===== Source

I think that you are confusing agreed cost and correct cost.
The correct cost is what one can reasonably expect to sell at projected out with risk premium for lack of liquidity.


----------



## Isla Verde (Oct 19, 2011)

conklinwh said:


> The correct cost is what one can reasonably expect to sell at projected out with risk premium for lack of liquidity.


Maybe my brain has turned to mush because of the heat wave that has been pounding Mexico City the last few days, but this sentence makes no sense to me at all . Please explain!


----------



## circle110 (Jul 20, 2009)

Welcome to the new posters! I hope you keep posting and sharing your experiences as you get into living in Mexico.

I just wanted to add a comment to the discussion about real estate prices. I used to be under the impression that real estate was very expensive in San Miguel. On my first couple of trips there as a tourist before I actually lived in the area, I passed by the various ****** realty offices near the centro and my jaw dropped when I saw the prices.

Now that I live down the road in Guanajuato we have looked at houses in San Miguel - mostly out of simple curiosity - and we find that, in reality, the prices are very reasonable outside of the "****** to ******" market that is apparently perpetuated by some realtors there. For example, we looked at a beautiful, new, 2000 sq. ft., 3 bedroom house in a nice community that was selling for under $100k USD. We saw some other older homes of similar size selling for considerably less.

That just goes to show the wisdom of the "rent first" advice that many folks give. If you live in an area for a while, you begin to find the alternative channels for finding houses and can save yourself a small fortune over what you might have paid buying right away through the heavily marketed channels.


----------



## AlanMexicali (Jun 1, 2011)

conklinwh said:


> I think that you are confusing agreed cost and correct cost.
> The correct cost is what one can reasonably expect to sell at projected out with risk premium for lack of liquidity.

==========
===== Entries supplied

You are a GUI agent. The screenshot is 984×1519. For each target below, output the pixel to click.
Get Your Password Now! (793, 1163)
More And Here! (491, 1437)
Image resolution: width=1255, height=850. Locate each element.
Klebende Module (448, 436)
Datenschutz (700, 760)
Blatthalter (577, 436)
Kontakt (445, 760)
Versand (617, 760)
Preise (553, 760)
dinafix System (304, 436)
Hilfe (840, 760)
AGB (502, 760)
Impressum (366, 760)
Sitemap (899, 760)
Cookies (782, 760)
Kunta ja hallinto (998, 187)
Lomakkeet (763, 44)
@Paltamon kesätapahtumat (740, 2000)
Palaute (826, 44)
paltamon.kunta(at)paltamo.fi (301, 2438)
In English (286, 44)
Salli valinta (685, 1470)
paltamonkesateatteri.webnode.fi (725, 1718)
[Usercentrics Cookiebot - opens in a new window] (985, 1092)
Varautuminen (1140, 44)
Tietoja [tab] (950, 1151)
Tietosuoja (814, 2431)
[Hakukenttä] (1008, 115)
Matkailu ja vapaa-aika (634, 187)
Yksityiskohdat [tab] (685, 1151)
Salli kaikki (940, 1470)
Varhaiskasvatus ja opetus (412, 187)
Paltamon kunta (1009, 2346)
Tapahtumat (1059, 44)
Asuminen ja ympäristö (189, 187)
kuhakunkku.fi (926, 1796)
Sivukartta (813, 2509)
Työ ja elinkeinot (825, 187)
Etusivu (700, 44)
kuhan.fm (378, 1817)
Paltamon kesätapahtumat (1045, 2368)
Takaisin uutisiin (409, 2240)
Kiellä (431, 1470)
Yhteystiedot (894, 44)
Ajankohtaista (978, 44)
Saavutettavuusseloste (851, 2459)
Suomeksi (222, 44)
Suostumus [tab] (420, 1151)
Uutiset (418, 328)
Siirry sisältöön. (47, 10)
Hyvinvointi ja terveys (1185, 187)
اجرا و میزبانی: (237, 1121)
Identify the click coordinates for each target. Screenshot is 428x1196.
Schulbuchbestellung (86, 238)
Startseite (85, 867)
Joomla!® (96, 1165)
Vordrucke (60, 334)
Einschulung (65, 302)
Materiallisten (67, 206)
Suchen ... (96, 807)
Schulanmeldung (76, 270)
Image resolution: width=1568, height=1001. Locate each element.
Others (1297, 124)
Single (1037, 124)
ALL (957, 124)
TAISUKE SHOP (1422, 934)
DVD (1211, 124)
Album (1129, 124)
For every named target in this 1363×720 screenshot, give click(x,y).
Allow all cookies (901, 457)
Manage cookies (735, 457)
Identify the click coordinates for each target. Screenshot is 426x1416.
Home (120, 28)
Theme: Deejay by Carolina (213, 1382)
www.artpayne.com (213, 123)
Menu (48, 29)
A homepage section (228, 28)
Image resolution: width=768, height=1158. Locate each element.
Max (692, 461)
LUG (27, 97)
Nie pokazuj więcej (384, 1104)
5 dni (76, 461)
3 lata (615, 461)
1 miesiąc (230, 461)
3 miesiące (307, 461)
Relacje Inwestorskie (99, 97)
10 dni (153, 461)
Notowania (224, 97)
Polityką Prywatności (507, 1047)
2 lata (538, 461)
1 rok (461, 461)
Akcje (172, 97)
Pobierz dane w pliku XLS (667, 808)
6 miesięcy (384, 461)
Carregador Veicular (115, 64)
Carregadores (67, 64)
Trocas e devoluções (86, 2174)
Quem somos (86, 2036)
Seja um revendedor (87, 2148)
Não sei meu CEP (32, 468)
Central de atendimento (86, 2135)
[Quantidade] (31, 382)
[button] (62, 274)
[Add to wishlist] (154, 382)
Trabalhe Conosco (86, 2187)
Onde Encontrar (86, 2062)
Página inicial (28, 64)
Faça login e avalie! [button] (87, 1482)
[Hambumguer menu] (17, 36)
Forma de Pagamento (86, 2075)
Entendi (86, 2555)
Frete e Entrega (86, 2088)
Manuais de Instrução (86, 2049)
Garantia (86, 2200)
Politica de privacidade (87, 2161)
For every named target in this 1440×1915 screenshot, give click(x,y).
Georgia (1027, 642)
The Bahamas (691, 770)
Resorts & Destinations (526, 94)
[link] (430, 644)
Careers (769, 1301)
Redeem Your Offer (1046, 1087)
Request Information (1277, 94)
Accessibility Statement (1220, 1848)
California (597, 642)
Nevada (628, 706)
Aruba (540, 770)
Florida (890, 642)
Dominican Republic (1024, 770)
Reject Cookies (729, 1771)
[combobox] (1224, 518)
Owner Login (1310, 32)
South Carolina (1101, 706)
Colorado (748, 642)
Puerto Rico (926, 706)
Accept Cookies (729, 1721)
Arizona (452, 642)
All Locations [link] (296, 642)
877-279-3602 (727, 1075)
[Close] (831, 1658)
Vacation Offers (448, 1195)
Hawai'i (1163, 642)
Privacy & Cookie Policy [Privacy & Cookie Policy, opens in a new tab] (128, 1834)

==========

= To-do list =
A) Copy the stretch of the forum thread on Mexican real estate prices from "Maybe my brain" through "(Jul 20, 2009)", word for word.
B) Pick up the forum thread on Mexican real estate prices after its final line and extend it.

= The answers =
A)
Maybe my brain has turned to mush because of the heat wave that has been pounding Mexico City the last few days, but this sentence makes no sense to me at all . Please explain!


----------



## circle110 (Jul 20, 2009)

B)
Yes, but a property that is the largest, usually, one time purchase, a consumer makes, not businesses, has much emotional baggaged attached, most times, that does not follow this formula. I have two friends who bought property that was, at the time, considered overpriced, but unique in ways other properties could not duplicate. They seem happy to have spend the extra money still.


----------



## pappabee (Jun 22, 2010)

One of the biggest problems with ANY negotiation is that both side can come away unsatisfied The seller can feel that if they had been more forceful they would have gotten more money and the buyer can feel that if they had waited a little more they would have got it for less. 

In negotiation the correct solution is that which both parties feel almost satisfied. In all my years I’ve never negotiated where both sides feel completely satisfied.


----------



## conklinwh (Dec 19, 2009)

Isla Verde said:


> Maybe my brain has turned to mush because of the heat wave that has been pounding Mexico City the last few days, but this sentence makes no sense to me at all . Please explain!


Sorry about that! I look at real estate purchases as an investment. As with any investment you need have a view as to what you could sell for and how long the sale transaction will take(liquidity). The longer the projected sale, the lower the liquidity and therefore the higher the premium(dollars) one should add to the sale to compensate for the loss of the ability to invest the cash elsewhere. As with any investment, one should think net dollars. In this case return minus commission and any applicable taxes.
Would think this a logic that anyone would go through either formally or informally before making an investment.


----------



## Isla Verde (Oct 19, 2011)

conklinwh said:


> Sorry about that! I look at real estate purchases as an investment. As with any investment you need have a view as to what you could sell for and how long the sale transaction will take(liquidity). The longer the projected sale, the lower the liquidity and therefore the higher the premium(dollars) one should add to the sale to compensate for the loss of the ability to invest the cash elsewhere. As with any investment, one should think net dollars. In this case return minus commission and any applicable taxes.
> Would think this a logic that anyone would go through either formally or informally before making an investment.


Thanks for the explanation.


----------



## mickisue1 (Mar 10, 2012)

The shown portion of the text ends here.